COMPITI →
a) Stampa la parte dell'intervista sulla guerra in Ucraina che va da "La guerra in stallo, la" fino a "delicato momento storico.".
b) Spiega in una o due frasi perché, secondo Fabbri, nell'intervista sulla guerra in Ucraina gli ucraini hanno pochissima scelta.

ESTRATTO DELLA PAGINA →
-=-=-=-=-

La guerra in stallo, la neutralità elvetica e la campagna elettorale italiana. Ne abbiamo parlato con Dario Fabbri.
A più dei sei mesi dall'inizio della guerra in Ucraina, l'impressione è quella di essere giunti a un punto di stallo. È una situazione che pare muoversi al rallentatore, e che all'orizzonte, eccezion fatta per un difficile inverno, non lascia intravedere molto altro. Non una cessazione delle ostilità sul campo, ma neanche l'ombra di negoziati che possano indicarne la direzione. Siamo a uno stallo perché «entrambe le parti non sono soddisfatte dell'andamento della guerra finora», ci spiega Dario Fabbri, analista geopolitico e direttore della rivista Domino, che sarà ospite domenica di Endorfine Festival a Lugano e con cui abbiamo provato a tracciare una cornice di questo delicato momento storico.
Fabbri, perché Putin e Zelensky non si sono ancora seduti allo stesso tavolo?
«Dipende soprattutto dai russi. Gli ucraini hanno pochissima scelta, perché se smettessero di combattere dovrebbero cedere tutto o quasi il territorio richiesto dai russi. Il punto è che in questo momento Mosca è ancora convinta, a torto o a ragione, di poter ottenere di più sul campo di battaglia che non sul tavolo del negoziato. E anche Kiev è sicura che sedendosi al tavolo del negoziato adesso dovrebbe comunque lasciare alla Russia, salvo miracoli che oggi sono impensabili, tutto quello che si è presa. Quindi tre quarti del Donbass, la parte immediatamente a nord della Crimea, per non parlare della stessa Crimea che è lì da otto anni. I russi necessitano di trofei maggiori da presentare al proprio orgoglio e alla propria opinione pubblica. E gli ucraini, visti alcuni successi tattici ottenuti, anche se in realtà la guerra la stanno comunque perdendo, si dicono che, considerato lo stallo e gli armamenti occidentali ricevuti, se continuano a combattere possono riuscire a effettuare qualche controffensiva».
Ora si va verso l'inverno. Il freddo, l'assenza di elettricità e di acqua. Questo potrebbe dare nuovo slancio a Mosca sul campo?

-=-=-=-=-

DATI FORNITI →
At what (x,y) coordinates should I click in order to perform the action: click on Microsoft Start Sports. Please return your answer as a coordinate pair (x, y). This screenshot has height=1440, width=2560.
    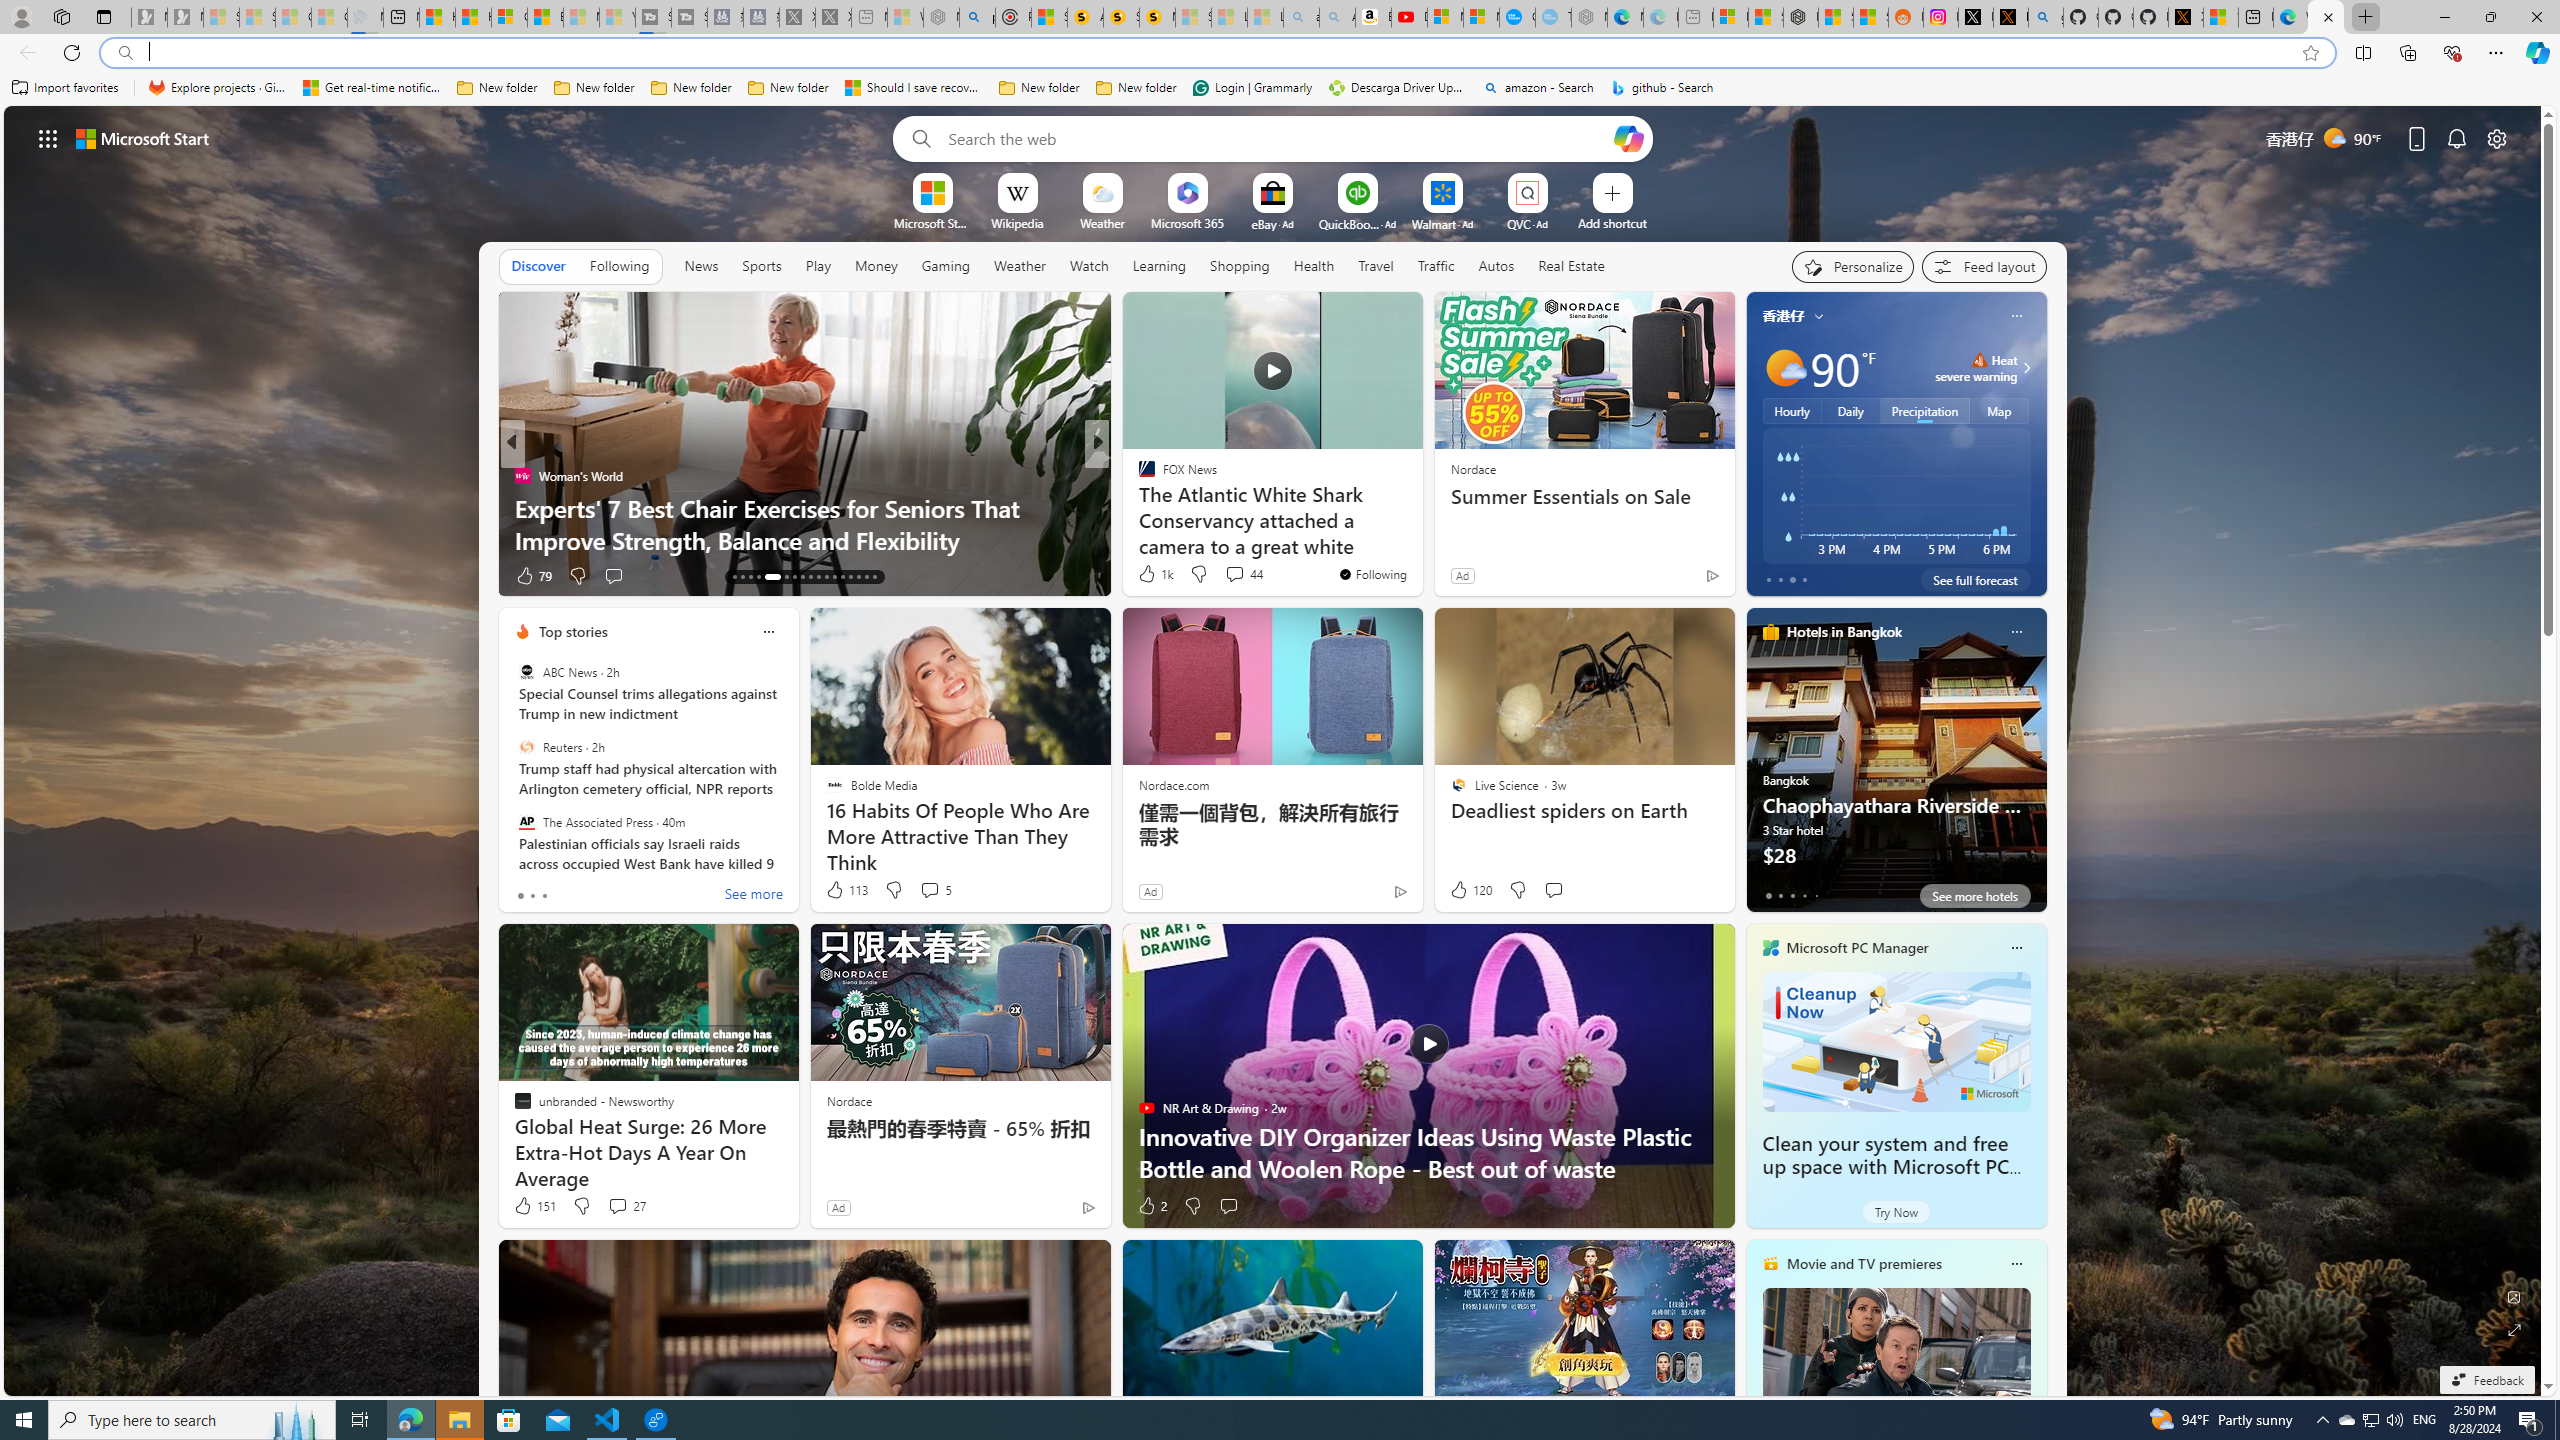
    Looking at the image, I should click on (932, 222).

-=-=-=-=-

RISPOSTE →
a)
La guerra in stallo, la neutralità elvetica e la campagna elettorale italiana. Ne abbiamo parlato con Dario Fabbri.
A più dei sei mesi dall'inizio della guerra in Ucraina, l'impressione è quella di essere giunti a un punto di stallo. È una situazione che pare muoversi al rallentatore, e che all'orizzonte, eccezion fatta per un difficile inverno, non lascia intravedere molto altro. Non una cessazione delle ostilità sul campo, ma neanche l'ombra di negoziati che possano indicarne la direzione. Siamo a uno stallo perché «entrambe le parti non sono soddisfatte dell'andamento della guerra finora», ci spiega Dario Fabbri, analista geopolitico e direttore della rivista Domino, che sarà ospite domenica di Endorfine Festival a Lugano e con cui abbiamo provato a tracciare una cornice di questo delicato momento storico.

b) Se smettessero di combattere, gli ucraini dovrebbero cedere tutto o quasi il territorio richiesto dai russi. Anche sedendosi a trattare adesso dovrebbero comunque lasciare alla Russia tutto quello che si è presa.